Monday, September 1, 2008

Zodiac


I seriously cannot stop watching this movie. Anthony Edwards is amazing in his small role – pure detective detection, looking the riddle in the eye and knowing there is no solution, keeping the frustration trained in his irises. The San Francisco skyline is straight from the 1970s. Wow! Computers, huhn? Opening sequence begs the question: why must we keep looking for the dark side of Donavan, the poor Hurdy Gurdy bananapeel smoker? (Just ask either Country Joe or the rolly-polly Fishheads!) A little less exposition (involving Downey Jr. who is a GREAT actor and thus tremendously distracting – as much so as the aquamarine cocktails he shares prematurely w/ our flea-on-the-back-of-detection neuter, Jake G) and this movie might just have risen Mr. Fincher into the ranks of the very greatest. The light and production design do way more work here than the storyboard, for the first time in a Fincher (this is the man who built Panic Room on his Power Book before he ever even quarantined the poor actors). The melodrama is entirely overdone but refreshing from a man from whom we normally expect teenage kicks and sagging pricks. This is at least a much better film than Spike Lee’s hilariously stupid Son of Sam Italian-hate-on (part __ in his wild assault on all Italian Americans – although thankfully SpikeTV didn’t get to rub ice on any nipples in that shit). Once again, this film is about light, set design, and temporally complex time-image storytelling. Hitchcock would have loved this film. However! Hitchcock would also have forgotten about this film after a single brandy and a dispiriting phonecall. It is, after all is said and done, the only Fincher what breathes, though.

3 comments:

pcd said...

I agree that Zodiac has been his best film in years. It didn't surpass Se7en or its goofy, yet unflinching follow-up, The Game (1997), with Michael Douglas as a human eyelash in need of a spiritual wipe/blink.

Zodiac was grand, gorgeous filmmaking. So good that you tolerate Gyllenhall's stargazing shoegum histrionics for 45 FUCKING MIUNUTES. Major hit-and-miss. First two acts were well done. Aside from time-lapse montage and Ruffalo/Edwards central line, I liked the yellowcab death scene.

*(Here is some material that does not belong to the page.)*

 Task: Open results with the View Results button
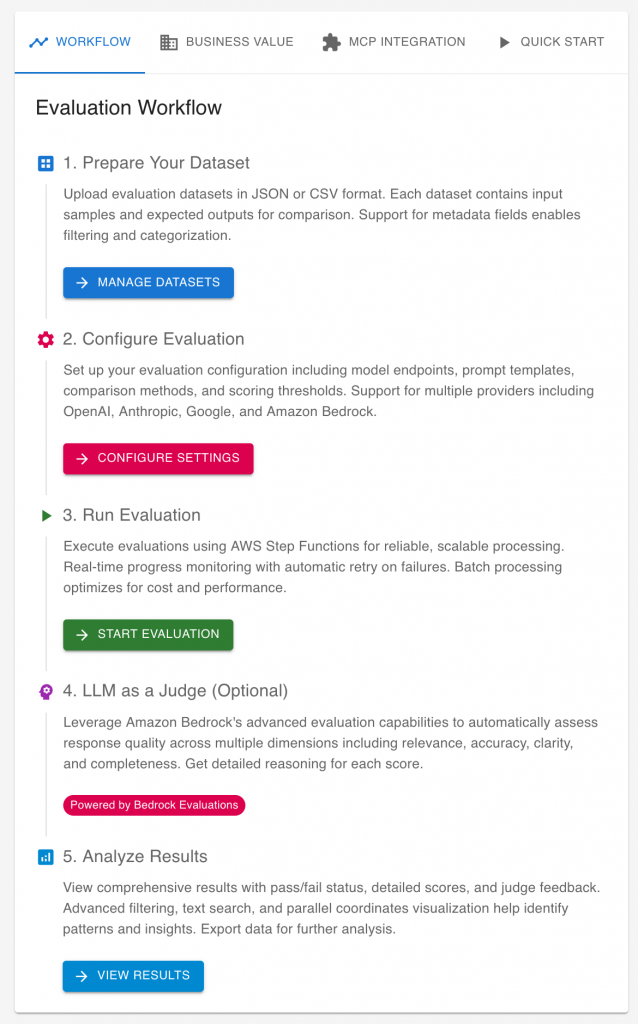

Wonderful that picked up on Donovan. Chilling ending, too.

Cowberry Filmflam said...

The Game was definitely my previous favorite and might be again someday. I don't have my own copy so I haven't had a chance to revisit it over and over like some – you know – masochistic cartoonist neuter obsessive. The endings of both Se7en and The Game (and Fight Club) were also amazing. He does know how to pull those out of his top hat, to be sure. I also will never get Morgan Freeman and the metronome out of my head, that was brilliant. It just strikes me that Zodiac is the submarine best calibrated for repeated submersions because it is a felt project (impressionist, even) instead of one that’s been felt up.

pcd said...

that's so funny that we both re-watch the same movies repeatedly. I remember after Life Aquatic came out on the Criterion 2-disc we both watched it for a week straight as well. Zodiac I stole from the internet, but watched it seven or eight times that first week.

Just saw The Station Agent, this gentle fist of a fish-out-of-water comedy. Watched that repeatedly too.